To enable the passing through of H.235 data, check the H.235 pass through allowed check box in the configuration settings of the following trunks and gateways:
-
H.225 Trunk
-
ICT Gatekeeper Control
-
ICT non-Gatekeeper Control
-
H.323 Gateway
For information about configuring trunks and gateways, see the Administration Guide for Cisco Unified Communications Manager .
About SIP Trunk Security Profile Setup
Unified Communications Manager Administration groups security-related settings for the SIP trunk to allow you to assign a single security profile to multiple SIP trunks. Security-related settings include device security mode, digest authentication, and incoming/outgoing transport type settings. You apply the configured settings to the SIP trunk when you choose the security profile in the Trunk Configuration window.
Installing Unified Communications Manager provides a predefined, nonsecure SIP trunk security profile for autoregistration. To enable security features for a SIP trunk, configure a new security profile and apply it to the SIP trunk. If the trunk does not support security, choose a nonsecure profile.
Only security features that the SIP trunk supports display in the security profile settings window.

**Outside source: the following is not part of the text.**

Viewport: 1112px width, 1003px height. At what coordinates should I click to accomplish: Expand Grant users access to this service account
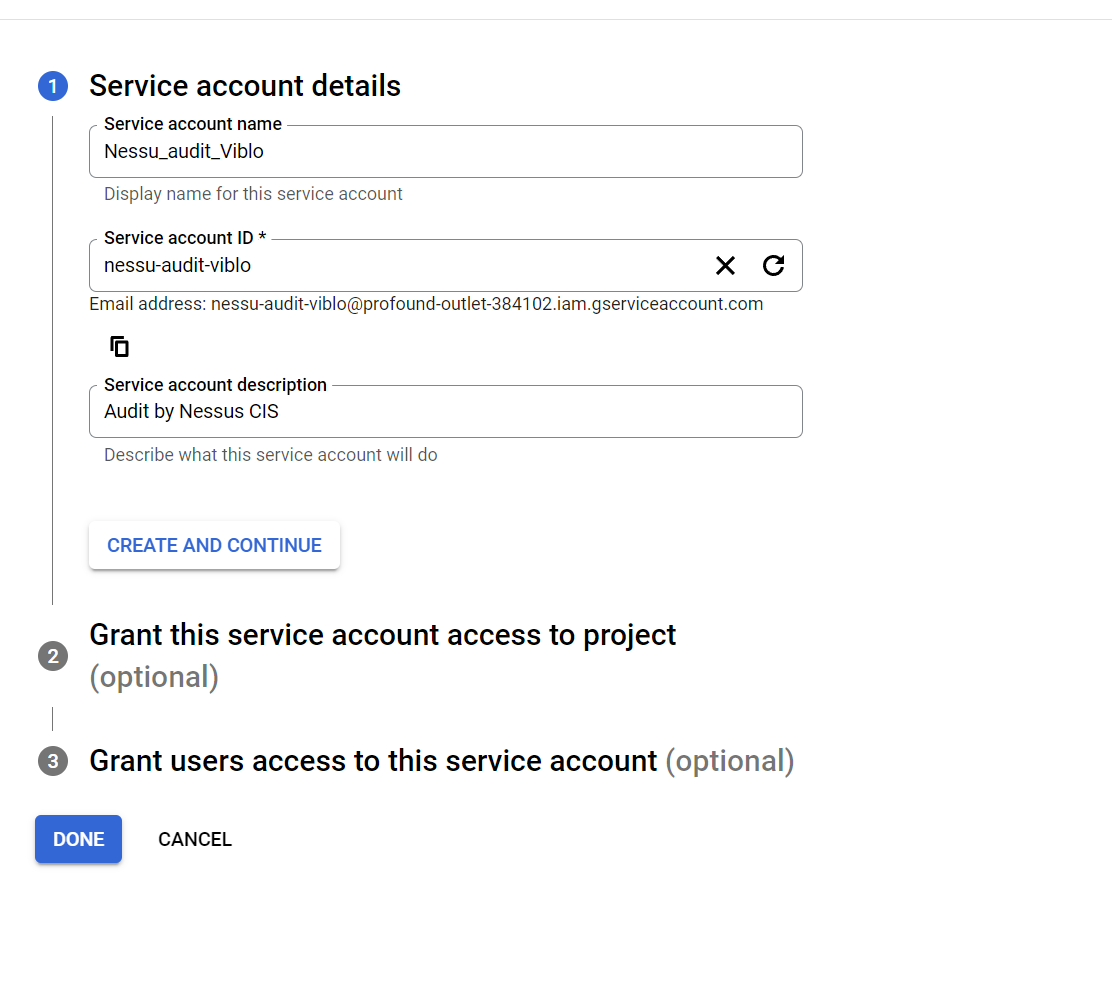tap(373, 762)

SIP Trunk Security Profile Setup Tips
Consider the following information when you configure SIP trunk security profiles in Unified Communications Manager Administration:
-
When you are configuring a SIP trunk, you must select a security profile in the Trunk Configuration window. If the device does not support security, apply a nonsecure profile.
-
You cannot delete a security profile that is currently assigned to a device.
-
If you change the settings in a security profile that is already assigned to a SIP trunk, the reconfigured settings apply to all SIP trunks that are assigned that profile.
-
You can rename security files that are assigned to devices. The SIP trunks that are assigned the old profile name and settings assume the new profile name and settings.
-
If you configured the device security mode prior to a Unified Communications Manager 5.0 or later upgrade, Unified Communications Manager creates a profile for the SIP trunk and applies the profile to the device.